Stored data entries
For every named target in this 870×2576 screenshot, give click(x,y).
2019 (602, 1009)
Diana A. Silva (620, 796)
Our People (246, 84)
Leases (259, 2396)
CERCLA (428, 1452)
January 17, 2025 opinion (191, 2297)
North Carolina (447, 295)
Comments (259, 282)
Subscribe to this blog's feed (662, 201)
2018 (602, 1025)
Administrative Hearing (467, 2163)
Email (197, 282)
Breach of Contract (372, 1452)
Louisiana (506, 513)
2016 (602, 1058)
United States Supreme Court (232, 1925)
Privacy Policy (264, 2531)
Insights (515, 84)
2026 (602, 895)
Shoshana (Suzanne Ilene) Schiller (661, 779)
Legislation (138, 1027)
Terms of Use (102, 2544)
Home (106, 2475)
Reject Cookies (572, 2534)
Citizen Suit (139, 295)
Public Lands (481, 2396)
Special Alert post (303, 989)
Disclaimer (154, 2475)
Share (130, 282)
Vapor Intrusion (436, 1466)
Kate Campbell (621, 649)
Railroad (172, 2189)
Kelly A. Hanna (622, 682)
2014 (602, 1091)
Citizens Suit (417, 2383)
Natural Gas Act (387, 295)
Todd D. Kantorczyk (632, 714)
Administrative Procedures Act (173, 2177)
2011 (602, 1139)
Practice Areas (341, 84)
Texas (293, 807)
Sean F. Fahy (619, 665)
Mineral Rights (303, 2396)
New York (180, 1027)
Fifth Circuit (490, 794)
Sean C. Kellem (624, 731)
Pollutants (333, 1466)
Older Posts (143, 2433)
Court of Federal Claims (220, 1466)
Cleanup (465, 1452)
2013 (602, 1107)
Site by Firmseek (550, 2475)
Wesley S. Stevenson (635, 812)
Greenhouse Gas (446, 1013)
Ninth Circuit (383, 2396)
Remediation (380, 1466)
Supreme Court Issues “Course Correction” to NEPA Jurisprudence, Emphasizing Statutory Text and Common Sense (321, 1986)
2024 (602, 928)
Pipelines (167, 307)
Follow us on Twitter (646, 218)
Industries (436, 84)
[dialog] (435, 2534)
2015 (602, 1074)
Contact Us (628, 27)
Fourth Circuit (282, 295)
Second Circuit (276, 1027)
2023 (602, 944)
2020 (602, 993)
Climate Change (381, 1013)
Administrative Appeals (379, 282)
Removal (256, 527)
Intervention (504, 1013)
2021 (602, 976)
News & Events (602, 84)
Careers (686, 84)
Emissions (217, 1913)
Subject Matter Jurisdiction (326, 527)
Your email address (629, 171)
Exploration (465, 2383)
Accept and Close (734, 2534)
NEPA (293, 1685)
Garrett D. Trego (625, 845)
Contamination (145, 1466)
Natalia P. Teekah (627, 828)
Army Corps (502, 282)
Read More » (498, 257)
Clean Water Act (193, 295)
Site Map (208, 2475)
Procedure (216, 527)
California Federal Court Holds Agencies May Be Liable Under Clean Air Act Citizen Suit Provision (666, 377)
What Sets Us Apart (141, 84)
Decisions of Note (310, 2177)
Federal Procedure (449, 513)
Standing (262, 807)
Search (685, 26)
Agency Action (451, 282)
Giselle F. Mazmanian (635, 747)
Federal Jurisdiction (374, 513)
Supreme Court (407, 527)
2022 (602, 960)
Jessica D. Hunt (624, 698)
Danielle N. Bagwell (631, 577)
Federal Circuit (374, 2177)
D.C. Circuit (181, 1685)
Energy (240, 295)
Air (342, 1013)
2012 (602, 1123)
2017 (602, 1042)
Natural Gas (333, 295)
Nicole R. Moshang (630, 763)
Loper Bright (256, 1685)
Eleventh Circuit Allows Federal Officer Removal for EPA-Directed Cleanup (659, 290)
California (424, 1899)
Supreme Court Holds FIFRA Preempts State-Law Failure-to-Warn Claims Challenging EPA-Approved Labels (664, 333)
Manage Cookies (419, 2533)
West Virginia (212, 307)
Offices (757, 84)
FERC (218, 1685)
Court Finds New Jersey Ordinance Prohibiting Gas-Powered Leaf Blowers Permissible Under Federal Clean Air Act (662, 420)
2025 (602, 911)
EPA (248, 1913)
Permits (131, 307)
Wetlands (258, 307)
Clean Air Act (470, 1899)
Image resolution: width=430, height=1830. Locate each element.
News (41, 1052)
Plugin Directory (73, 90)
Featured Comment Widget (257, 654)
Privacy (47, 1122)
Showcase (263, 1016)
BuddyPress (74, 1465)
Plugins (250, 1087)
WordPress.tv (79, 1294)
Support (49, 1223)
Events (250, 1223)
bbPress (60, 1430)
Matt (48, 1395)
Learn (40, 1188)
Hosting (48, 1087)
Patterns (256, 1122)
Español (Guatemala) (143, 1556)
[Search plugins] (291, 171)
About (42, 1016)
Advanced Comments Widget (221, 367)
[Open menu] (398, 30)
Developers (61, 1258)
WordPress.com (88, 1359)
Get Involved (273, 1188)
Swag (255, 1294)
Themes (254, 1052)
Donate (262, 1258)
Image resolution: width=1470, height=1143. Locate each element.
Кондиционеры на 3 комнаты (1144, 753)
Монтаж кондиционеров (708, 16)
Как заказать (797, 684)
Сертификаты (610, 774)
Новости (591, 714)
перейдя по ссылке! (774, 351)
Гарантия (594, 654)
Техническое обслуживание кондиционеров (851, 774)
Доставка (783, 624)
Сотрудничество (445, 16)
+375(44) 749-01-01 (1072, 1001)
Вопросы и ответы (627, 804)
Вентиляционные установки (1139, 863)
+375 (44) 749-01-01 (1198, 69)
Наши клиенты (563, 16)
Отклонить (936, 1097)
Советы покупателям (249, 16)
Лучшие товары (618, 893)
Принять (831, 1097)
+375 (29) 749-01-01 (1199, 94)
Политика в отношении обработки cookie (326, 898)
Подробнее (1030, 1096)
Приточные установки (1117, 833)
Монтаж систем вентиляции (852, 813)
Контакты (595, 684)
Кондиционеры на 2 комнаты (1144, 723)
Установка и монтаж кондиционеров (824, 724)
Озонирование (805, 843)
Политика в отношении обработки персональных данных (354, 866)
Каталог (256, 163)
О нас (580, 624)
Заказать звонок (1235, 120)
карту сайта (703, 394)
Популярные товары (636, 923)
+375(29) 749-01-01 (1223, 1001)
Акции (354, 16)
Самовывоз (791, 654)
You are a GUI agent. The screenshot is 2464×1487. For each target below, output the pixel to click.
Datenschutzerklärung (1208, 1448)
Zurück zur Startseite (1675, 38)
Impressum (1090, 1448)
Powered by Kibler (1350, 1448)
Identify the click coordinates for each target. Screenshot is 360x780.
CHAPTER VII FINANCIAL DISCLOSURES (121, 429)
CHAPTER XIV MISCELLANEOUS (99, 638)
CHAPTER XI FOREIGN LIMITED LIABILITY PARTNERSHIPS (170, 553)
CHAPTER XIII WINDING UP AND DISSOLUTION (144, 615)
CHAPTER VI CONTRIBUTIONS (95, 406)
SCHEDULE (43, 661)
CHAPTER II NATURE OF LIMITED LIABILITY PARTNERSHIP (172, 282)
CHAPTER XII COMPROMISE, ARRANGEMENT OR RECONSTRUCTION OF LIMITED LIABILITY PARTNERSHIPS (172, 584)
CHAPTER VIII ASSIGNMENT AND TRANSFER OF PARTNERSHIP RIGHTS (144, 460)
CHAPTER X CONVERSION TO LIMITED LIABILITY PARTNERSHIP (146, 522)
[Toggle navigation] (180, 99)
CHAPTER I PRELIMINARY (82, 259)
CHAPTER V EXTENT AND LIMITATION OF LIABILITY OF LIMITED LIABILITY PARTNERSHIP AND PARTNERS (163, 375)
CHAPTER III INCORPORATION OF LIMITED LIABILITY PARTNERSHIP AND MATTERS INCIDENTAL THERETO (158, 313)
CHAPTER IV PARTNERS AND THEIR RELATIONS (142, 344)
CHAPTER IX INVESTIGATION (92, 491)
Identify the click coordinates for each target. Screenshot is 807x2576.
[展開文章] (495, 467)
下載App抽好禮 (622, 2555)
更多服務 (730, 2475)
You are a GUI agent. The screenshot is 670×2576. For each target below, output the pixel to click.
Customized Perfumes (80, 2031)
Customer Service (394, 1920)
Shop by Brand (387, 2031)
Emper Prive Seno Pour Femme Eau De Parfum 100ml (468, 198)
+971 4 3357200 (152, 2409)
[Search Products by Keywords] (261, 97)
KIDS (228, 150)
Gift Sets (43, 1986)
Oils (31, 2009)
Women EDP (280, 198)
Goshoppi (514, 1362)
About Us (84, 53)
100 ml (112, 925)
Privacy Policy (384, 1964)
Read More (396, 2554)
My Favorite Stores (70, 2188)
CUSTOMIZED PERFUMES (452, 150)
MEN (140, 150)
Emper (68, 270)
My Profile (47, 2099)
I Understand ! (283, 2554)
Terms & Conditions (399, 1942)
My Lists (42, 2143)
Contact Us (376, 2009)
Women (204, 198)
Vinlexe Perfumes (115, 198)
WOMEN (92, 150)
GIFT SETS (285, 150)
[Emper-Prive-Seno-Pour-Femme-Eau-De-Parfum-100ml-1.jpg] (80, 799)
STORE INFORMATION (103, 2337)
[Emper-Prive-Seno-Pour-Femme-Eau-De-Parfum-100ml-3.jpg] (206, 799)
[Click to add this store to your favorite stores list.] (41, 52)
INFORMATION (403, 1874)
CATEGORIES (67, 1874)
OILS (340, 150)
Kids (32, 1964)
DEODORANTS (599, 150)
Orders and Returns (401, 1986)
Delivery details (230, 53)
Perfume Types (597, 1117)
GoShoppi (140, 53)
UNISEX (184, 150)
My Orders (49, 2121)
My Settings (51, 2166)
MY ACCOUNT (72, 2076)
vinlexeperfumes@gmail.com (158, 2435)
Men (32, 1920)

__AIM OF THE TASK__. Copy the stretch of the records above that runs from the line with "749-01-01 (1072, 1001)" through the line with "Powered by Kibler (1350, 1448)". Both end lines belong in the copy, and nothing else does.

__EXERCISE ANSWER__.
+375(44) 749-01-01 (1072, 1001)
Вопросы и ответы (627, 804)
Вентиляционные установки (1139, 863)
+375 (44) 749-01-01 (1198, 69)
Наши клиенты (563, 16)
Отклонить (936, 1097)
Советы покупателям (249, 16)
Лучшие товары (618, 893)
Принять (831, 1097)
+375 (29) 749-01-01 (1199, 94)
Политика в отношении обработки cookie (326, 898)
Подробнее (1030, 1096)
Приточные установки (1117, 833)
Монтаж систем вентиляции (852, 813)
Контакты (595, 684)
Кондиционеры на 2 комнаты (1144, 723)
Установка и монтаж кондиционеров (824, 724)
Озонирование (805, 843)
Политика в отношении обработки персональных данных (354, 866)
Каталог (256, 163)
О нас (580, 624)
Заказать звонок (1235, 120)
карту сайта (703, 394)
Популярные товары (636, 923)
+375(29) 749-01-01 (1223, 1001)
Акции (354, 16)
Самовывоз (791, 654)
You are a GUI agent. The screenshot is 2464×1487. For each target below, output the pixel to click.
Datenschutzerklärung (1208, 1448)
Zurück zur Startseite (1675, 38)
Impressum (1090, 1448)
Powered by Kibler (1350, 1448)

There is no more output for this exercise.